With the exception of the phone charging example, I would agree. The PS/2
protocol is vastly less complex than USB, and parallel ports are so simple
they can be used as GPIOs with ultra-low guaranteed latency. Phones migrated
to USB because they already needed the bulk data transfer capability along
with power, and USB made for a good fit.

 _You won 't be able to charge your phone with your standard barrel plug
laptop charger, so you'll still have to carry two adapters when you travel._

The Dart has both USB and a barrel plug, which is the same as many other
aftermarket adapters. (They could've made this more obvious in the marketing
material, e.g. by showing USB devices plugged into it and not just laptops
most of the time.)

I'll choose a laptop with a big robust barrel plug, and one that can be
powered from anything outputting 12-24VDC, over one with a USB socket and
requiring complex negotiation protocols to even start consuming power. It's
the KISS principle. Standards that try to do everything don't tend to do any
one thing particularly well, and introduce unnecessary complexity.

- Dataset:

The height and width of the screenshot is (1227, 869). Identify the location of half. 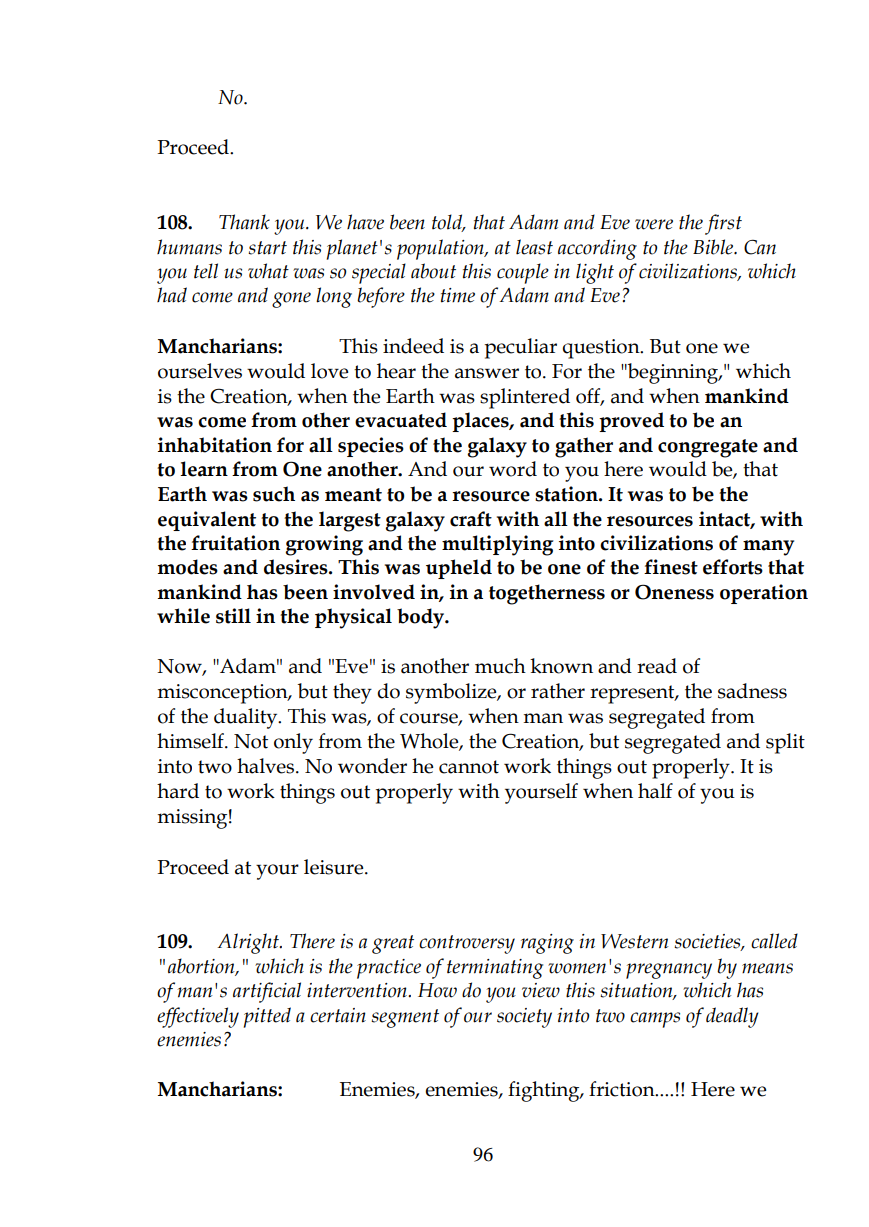
(655, 791).
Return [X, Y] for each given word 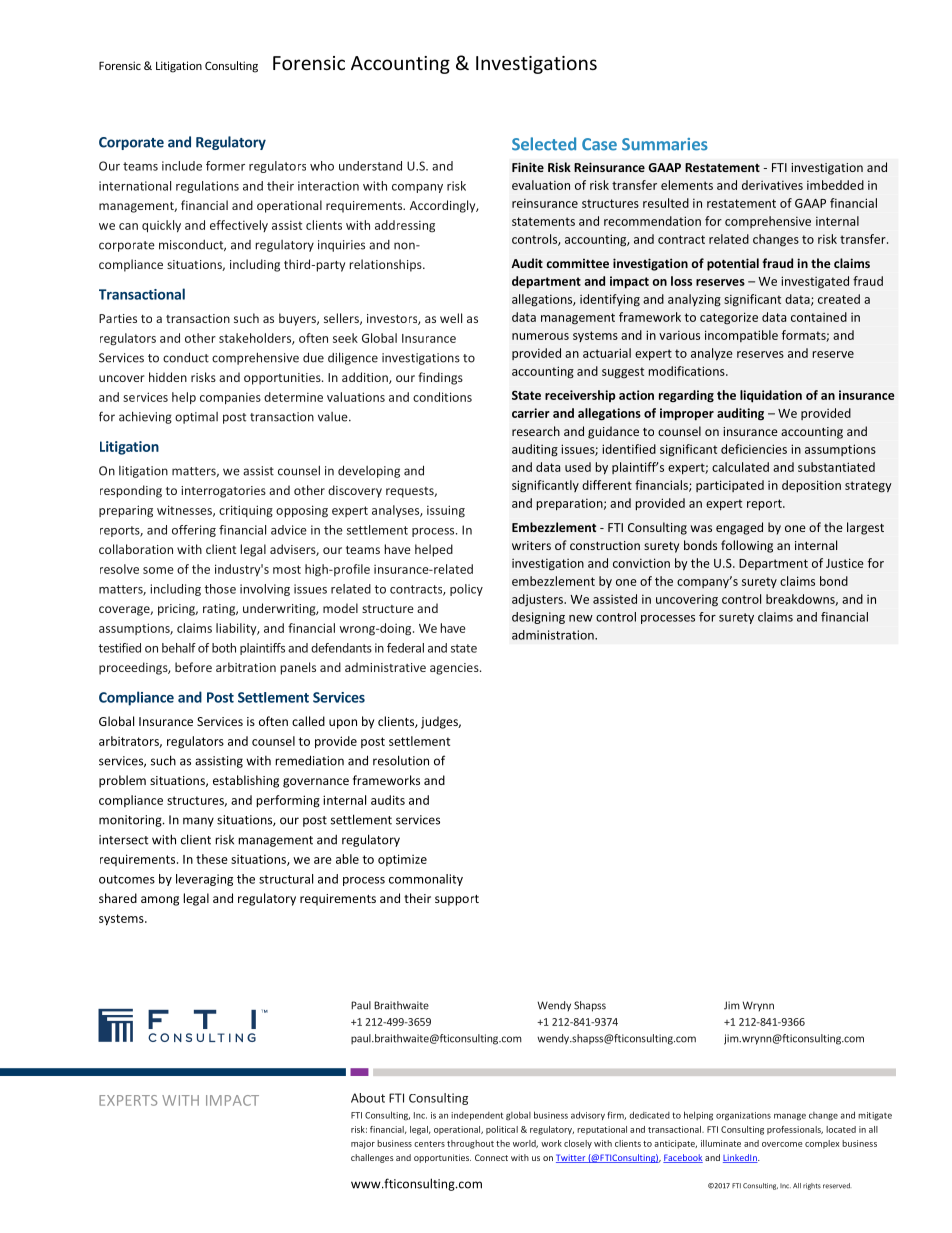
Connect [491, 1157]
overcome [782, 1144]
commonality [426, 880]
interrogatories [223, 492]
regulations [207, 187]
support [457, 900]
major [363, 1144]
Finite [528, 167]
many [198, 822]
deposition [811, 486]
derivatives [772, 185]
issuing [446, 511]
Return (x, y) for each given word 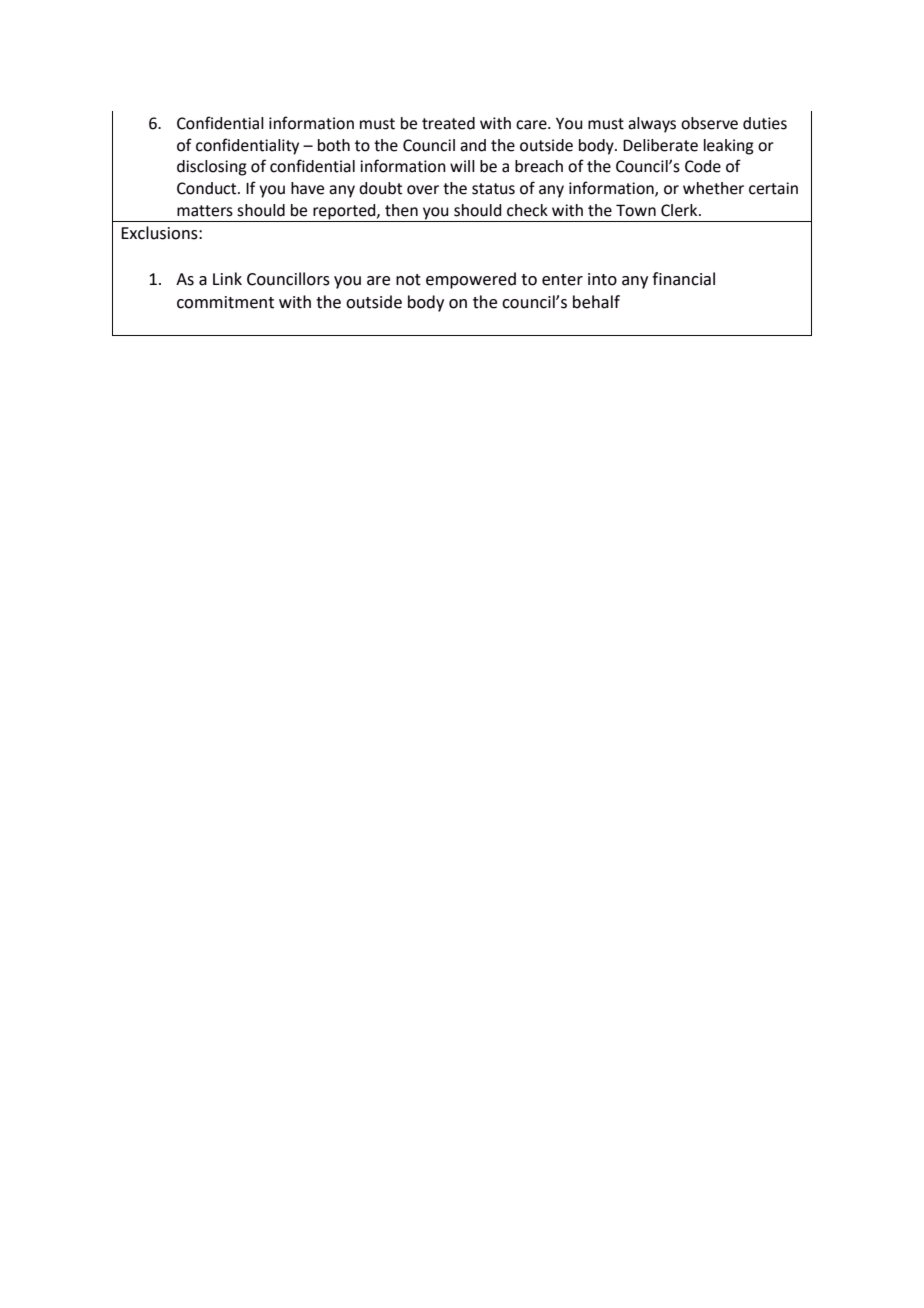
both (334, 145)
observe (709, 123)
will (462, 166)
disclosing (212, 168)
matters (205, 211)
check (527, 210)
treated (448, 123)
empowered (471, 280)
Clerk (680, 210)
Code (703, 166)
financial (683, 279)
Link (227, 278)
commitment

- Task brief: Continue the forum post on laptop charging connectors from its last sentence. The listing is unrelated to the text and should be treated as separate material.

- Exercise output:
------
dotBen
To get around the Apple patent, they should have made the device compatible
with a cigaratte lighter socket or the old-school plane power socket, which
would enable customers to buy the official Apple Travel Adapter. This is how
HyperJuice has done it.

Additionally, If you have a MacBook Air it doesn't seem significantly enough
smaller than the 45W MBA power brick - not to justify the higher price,
anyway.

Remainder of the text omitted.